START DATASET RECORDS
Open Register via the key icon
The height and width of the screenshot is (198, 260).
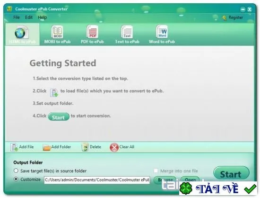(x=225, y=18)
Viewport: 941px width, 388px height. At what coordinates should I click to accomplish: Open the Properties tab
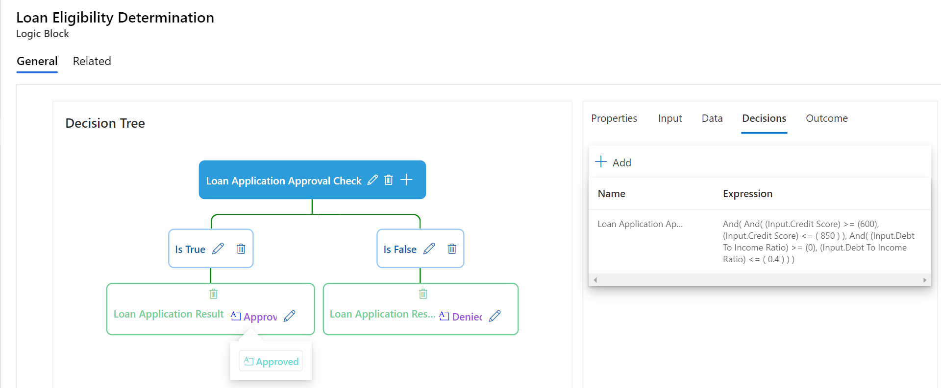coord(614,118)
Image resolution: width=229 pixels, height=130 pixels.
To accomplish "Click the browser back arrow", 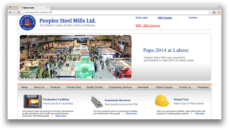I will pos(10,12).
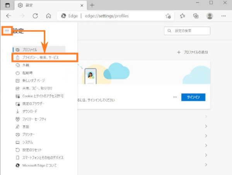Open 外観 settings section
This screenshot has width=232, height=175.
coord(26,65)
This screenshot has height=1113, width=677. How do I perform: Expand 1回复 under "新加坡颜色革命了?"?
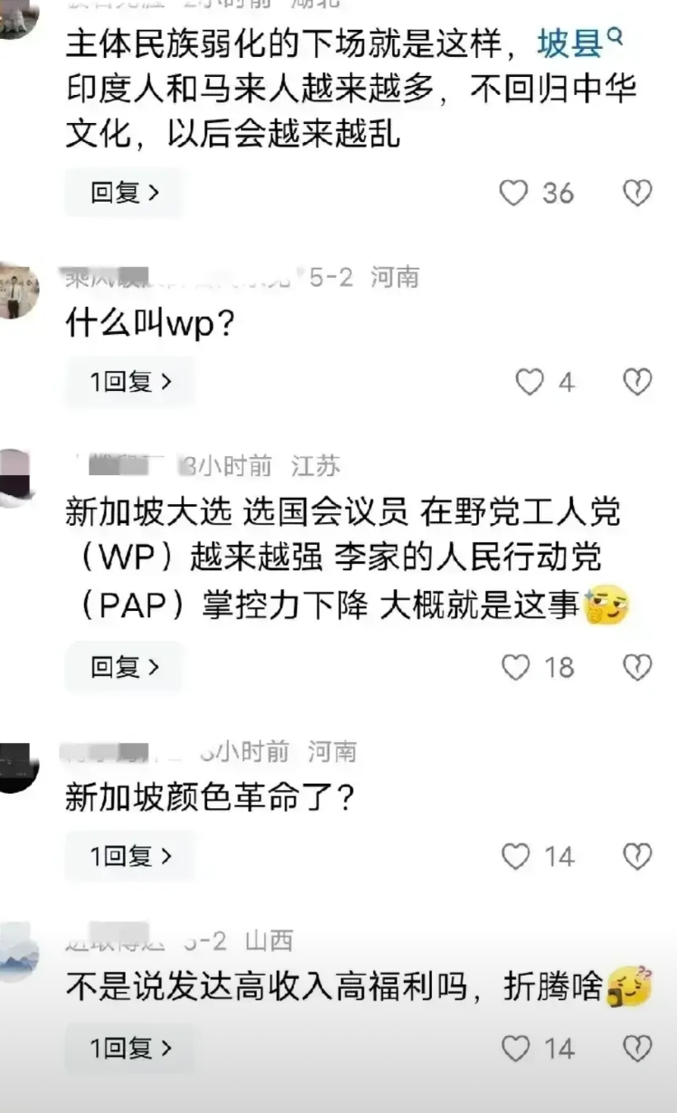tap(130, 856)
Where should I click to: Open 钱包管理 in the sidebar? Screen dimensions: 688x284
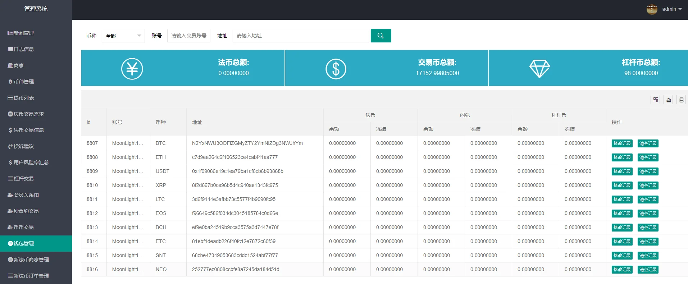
END DATASET RECORDS
| WHAT IS EXPECTED |
Write out an exact copy of the lines beginning at the line that contains "This screenshot has height=1113, width=677." and ending at the last line of the listing. Exclude pictures.

| REPLY |
This screenshot has height=1113, width=677. How do I perform: Expand 1回复 under "新加坡颜色革命了?"?
tap(130, 856)
Where should I click to: Open 钱包管理 in the sidebar? Screen dimensions: 688x284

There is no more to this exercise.